Sono tutte fantasie tue.
Io ricordo il caso , anni fa, di quel povero ragazzo che era stato multato perché beccato con una stradale e ,tornato a casa, per la vergogna di farlo sapere ai suoi, si era suicidato
Quel ragazzo suicidatosi è un caso estremo. La maggior parte degli uomini ammette pubblicamente e con disinvoltura di andare a prostitute. Il Silvio dopo i fatti di Arcore è diventato un eroe nazionale. Le sue ex ancelle invece, tra cui Patrizia Daddario, agli occhi dell’ opinione pubblica sono marchiate per sempre. Situazione perfettamente in linea con quello che è l’ andazzo generale in questi frangenti. La realtà è che le persone ( compresi i clienti ) provano un odio atavico, viscerale verso le prostitute. In cuor loro vorrebbero che queste morissero di stenti. La prostituta incarna “l’ agnello sacrificale” atta ad espiare tutti i mali del mondo. Idem la pornoattrice, figura assimilabile. Molte lavoratrici sessuali, per il dispiacere di vedersi completamente escluse dalla vita sociale anche dopo aver completamente smesso con l’ attività, si suicidano o sviluppano patologie come il cancro.

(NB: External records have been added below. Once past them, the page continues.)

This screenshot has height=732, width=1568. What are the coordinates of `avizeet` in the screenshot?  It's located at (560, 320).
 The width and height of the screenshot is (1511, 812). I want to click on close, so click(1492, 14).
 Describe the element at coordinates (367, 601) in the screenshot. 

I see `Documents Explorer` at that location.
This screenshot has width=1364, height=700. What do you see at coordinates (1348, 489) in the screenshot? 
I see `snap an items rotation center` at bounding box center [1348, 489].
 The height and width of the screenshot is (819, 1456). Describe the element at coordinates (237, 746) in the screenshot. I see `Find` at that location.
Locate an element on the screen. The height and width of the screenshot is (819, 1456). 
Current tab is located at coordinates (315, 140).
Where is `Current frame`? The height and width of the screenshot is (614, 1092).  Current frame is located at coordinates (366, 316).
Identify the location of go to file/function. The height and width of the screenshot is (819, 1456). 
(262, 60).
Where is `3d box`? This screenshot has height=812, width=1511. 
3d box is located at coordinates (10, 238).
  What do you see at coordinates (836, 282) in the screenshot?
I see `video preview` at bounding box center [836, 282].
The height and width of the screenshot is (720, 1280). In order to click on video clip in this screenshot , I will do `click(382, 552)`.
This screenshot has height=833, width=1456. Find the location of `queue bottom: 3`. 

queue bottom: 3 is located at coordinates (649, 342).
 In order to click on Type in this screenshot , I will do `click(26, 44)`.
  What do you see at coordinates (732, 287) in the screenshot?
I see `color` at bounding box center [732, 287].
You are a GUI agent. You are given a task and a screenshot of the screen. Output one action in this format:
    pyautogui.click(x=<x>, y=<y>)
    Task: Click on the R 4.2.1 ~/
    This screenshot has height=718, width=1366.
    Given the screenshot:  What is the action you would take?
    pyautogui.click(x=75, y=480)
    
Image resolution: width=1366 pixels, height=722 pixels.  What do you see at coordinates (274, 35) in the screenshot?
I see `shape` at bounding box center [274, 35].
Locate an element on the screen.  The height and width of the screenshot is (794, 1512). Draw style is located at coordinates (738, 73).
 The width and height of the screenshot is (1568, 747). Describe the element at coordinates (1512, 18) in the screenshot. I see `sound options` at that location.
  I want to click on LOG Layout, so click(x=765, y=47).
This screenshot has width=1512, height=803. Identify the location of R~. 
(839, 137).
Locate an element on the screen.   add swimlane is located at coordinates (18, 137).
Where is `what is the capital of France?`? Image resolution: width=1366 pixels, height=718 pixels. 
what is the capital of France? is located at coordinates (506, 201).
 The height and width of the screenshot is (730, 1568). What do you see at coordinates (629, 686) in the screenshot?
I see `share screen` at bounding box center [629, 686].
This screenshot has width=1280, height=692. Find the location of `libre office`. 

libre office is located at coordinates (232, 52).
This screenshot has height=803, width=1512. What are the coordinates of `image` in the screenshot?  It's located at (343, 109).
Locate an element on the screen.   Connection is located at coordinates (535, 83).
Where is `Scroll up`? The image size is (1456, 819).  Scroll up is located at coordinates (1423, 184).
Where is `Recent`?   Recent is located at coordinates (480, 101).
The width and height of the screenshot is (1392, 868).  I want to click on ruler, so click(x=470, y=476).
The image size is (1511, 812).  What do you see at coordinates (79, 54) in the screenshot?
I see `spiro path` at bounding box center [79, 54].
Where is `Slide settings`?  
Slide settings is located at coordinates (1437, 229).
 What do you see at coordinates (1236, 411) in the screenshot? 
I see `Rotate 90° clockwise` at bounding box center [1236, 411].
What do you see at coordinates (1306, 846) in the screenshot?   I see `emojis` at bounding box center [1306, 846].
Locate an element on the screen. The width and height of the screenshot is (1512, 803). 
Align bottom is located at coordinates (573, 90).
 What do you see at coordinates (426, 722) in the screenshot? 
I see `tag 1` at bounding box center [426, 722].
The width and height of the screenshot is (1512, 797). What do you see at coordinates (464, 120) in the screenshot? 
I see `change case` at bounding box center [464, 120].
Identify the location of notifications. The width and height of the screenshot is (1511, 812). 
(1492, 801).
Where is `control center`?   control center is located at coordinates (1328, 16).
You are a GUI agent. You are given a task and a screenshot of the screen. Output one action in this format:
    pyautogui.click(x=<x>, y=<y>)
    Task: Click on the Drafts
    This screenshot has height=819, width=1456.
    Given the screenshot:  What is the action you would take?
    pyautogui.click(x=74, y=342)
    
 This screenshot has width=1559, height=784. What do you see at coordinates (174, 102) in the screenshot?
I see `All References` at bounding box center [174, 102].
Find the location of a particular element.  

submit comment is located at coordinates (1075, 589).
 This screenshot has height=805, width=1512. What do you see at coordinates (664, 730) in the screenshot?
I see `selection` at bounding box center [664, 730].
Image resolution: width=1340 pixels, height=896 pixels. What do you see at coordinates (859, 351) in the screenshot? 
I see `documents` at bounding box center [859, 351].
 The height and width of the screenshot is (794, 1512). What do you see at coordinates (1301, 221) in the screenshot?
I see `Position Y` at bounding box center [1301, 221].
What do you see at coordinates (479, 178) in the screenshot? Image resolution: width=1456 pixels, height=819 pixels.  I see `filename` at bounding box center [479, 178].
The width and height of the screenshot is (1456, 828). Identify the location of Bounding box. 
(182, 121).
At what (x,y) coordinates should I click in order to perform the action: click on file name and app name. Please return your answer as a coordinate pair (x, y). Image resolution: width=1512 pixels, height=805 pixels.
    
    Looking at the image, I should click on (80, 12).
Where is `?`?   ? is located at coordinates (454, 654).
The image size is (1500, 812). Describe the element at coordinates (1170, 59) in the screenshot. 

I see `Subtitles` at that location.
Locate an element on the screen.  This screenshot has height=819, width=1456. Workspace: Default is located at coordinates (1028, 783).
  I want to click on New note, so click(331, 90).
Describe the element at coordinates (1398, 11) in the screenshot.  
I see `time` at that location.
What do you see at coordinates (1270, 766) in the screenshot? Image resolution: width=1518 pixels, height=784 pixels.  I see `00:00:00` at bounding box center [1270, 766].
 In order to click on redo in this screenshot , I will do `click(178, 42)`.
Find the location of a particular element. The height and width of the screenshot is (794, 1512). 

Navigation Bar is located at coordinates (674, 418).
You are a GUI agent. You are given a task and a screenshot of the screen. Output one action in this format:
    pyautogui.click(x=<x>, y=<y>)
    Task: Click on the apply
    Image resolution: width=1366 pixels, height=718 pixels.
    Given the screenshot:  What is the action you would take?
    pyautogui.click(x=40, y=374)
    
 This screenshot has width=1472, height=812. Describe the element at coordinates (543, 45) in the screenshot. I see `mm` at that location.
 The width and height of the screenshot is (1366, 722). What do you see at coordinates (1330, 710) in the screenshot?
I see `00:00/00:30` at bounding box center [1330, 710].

Diverso è il discorso per i loro colleghi uomini, che invece ricevono elogi e apprezzamenti unanimi e agli occhi del pubblico sono una sorta di “ simpatici bontemponi”.
Boxeur2003 sono d’accordo con te. Credo che ognuno debba trovare da solo quello che va bene per se stesso, in linea con il suo essere, le sue esigenze e le sue inclinazioni. E non debbano stabilire gli altri cosa sia meglio per noi.
@Guerrierasofia
Non darti pensiero, sono un ragazzo anche fin troppo sveglio e continuo a chiamare e considerare la Boxe, SPORT. Il migliore che esista, e mi sento un privilegiato a poterlo praticare. Perché non è per tutti. Servono le palle, quelle vere, per salire sul ring e battersi con lealtà con un avversario di pari passione e preparazione.